[PASSAGE SHOWN]

◆ ◆ ◆ ◆ ◆ ◆ ◆

Full Moon Dreams

I have been wondering when this would happen. I’ve thought a lot about why it has not happened. But I am not in control of my dreams. It’s no surprise to me that it finally happened during the full moon.

I dreamed about Beth for the first time since last August. It has been 10 months and 27 days since she passed away. I have had a million dreams about crazy things that make no sense. People and places that have no connection in real life. Fighting bad guys. Intense chase scenes. Nearly naked in public places with no idea what happened to my clothes.

But nothing about her. Until now.

It’s a short dream. I am outside my house in a mild stage of panic. I have to go, meaning that if I don’t go soon, there will be irreversible bladder damage.

Oddly enough, this is my house but it’s not like my house at all. It’s a brick house with a basement. I have neither. There are other houses nearby in my nocturnal reality. But I live in the woods with no other house in sight.

I try the front door, turning the doorknob several times. The door is locked. I’ve got to go. I do the crouched walk around by the garage that I don’t have, also brick with white trim and a gray roof.

In real life, ever since I was a small boy, if I was outside with the need to go there was never a reason to panic. My dad taught me the freedom of going outside. I may have found myself in crunch mode a few times at the big box store or the grocery store. But never while I was out in the yard. Outside, in fact, is the preferred place to go.

Next scene. I don’t know how I got there, but I’m standing at the door to the basement that I don’t have. It won’t open. I’m peering in through the dark window but I can’t see a thing.

I step back in one of those squirmy little boy moves. Something catches my eye and I turn to my left. And there she is. A young Beth standing about 20 feet away. Long auburn hair laying across her shoulders. A shy smile, barely noticeable. Just looking at me. She’s dressed in black with white flowers on her shirt. She doesn’t say anything. My image of her doesn’t last more than just a few seconds because that’s when I woke up.

In the dark of my room, moon beams piercing through the window, the first thing I thought about was, “Boy, I’ve really got to go.” It was not until I made the sleepy shuffling walk back to my bed that I realized I had just dreamed about her. I closed my eyes hoping that she would return.

More than any description that I can find adequate, my life of the last 10 months has been defined by her absence. I am not deeply sad about that any longer, but every now and then I still feel the hollow in my gut.

Like one day last week. I had a particularly rough day at work. The day was a mess. My normal level of enthusiasm for problem solving was siphoned off to the point I was dragging. My emotional fuel gauge was on empty by the time I got home.

◆ ◆ ◆ ◆ ◆ ◆ ◆

[DATA]
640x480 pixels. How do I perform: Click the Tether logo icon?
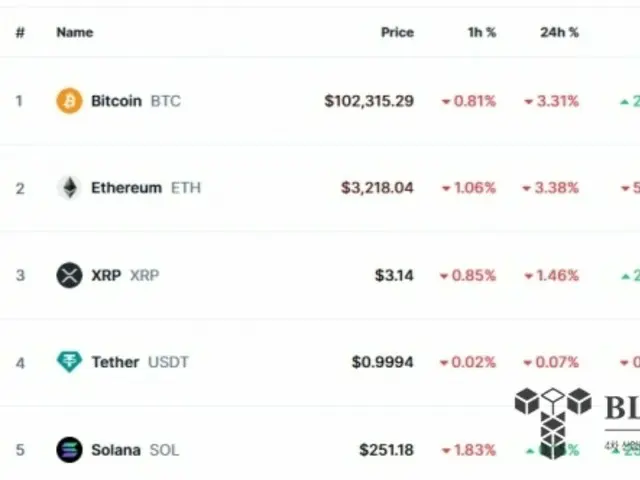69,362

◆ ◆ ◆ ◆ ◆ ◆ ◆

[STATED TASK 1]
Return the stretch of the Full Moon Dreams essay from "In the dark" through "she would return.", copied word for word.
[STATED TASK 2]
Answer these questions using the Full Moon Dreams essay:
(a) How long has it been since Beth passed away?
(b) What material is the house in the dream made of?
(c) About how far away is Beth standing when the narrator sees her?
[STATED TASK 3]
Extend the Full Moon Dreams essay, picking up right after its final sentence.
The data is separate from the Full Moon Dreams essay.

[RIGHT ANSWER 1]
In the dark of my room, moon beams piercing through the window, the first thing I thought about was, “Boy, I’ve really got to go.” It was not until I made the sleepy shuffling walk back to my bed that I realized I had just dreamed about her. I closed my eyes hoping that she would return.

[RIGHT ANSWER 2]
(a) 10 months and 27 days
(b) Brick
(c) About 20 feet

[RIGHT ANSWER 3]
I couldn’t stop thinking that if she was here, she would make everything okay. Just coming home to her fixed a lot of things in my life. She would listen to me talk about all that was wrong in my world. She would say something funny. We’d laugh at my pity party. Being around her would always give me a second wind.

But not that day. I ate my supper in silence.

I used to dream about us a lot. I know because Beth would tell me.

“You were dreaming last night,” she’d say.

“Oh yeah? How’d you know I was dreaming.”

“You were singing out loud.”

I had some recollection. “Was I any good?”

She smiled. “About the usual.”

“I was singing to you, you know.”

“You should keep practicing.”

Most of my dreams don’t stay with me. They are like a vapor that’s here and then gone. A kind of early morning fog that dissipates into thin air. I know that I dreamed, but I can’t recall about what.

But this one has stayed with me. I saw her. I’m not saying I had a spiritual visitation. I’m well aware that it was nothing more than a dream. It only lasted for one brief second. But in that moment, that deep and hidden part of my cerebral cortex finally remembered her.

I have gotten to the point where it’s not easy to conjure up an image of her in my mind. Ten months ago, I could see her with ease. I could just close my eyes and I could hear her voice or see her face. Back then I had a hard time believing she was gone.

The passing of time has changed all that. Some days it feels like I’m forgetting more than I’m remembering. This is one of the reasons I have wanted so much to dream of her. Not to live in some kind of morbid past. I am sane enough to move on. But if a dream comes to me, I’ll take even the smallest most insignificant memory of her, if for no other reason than it makes me smile.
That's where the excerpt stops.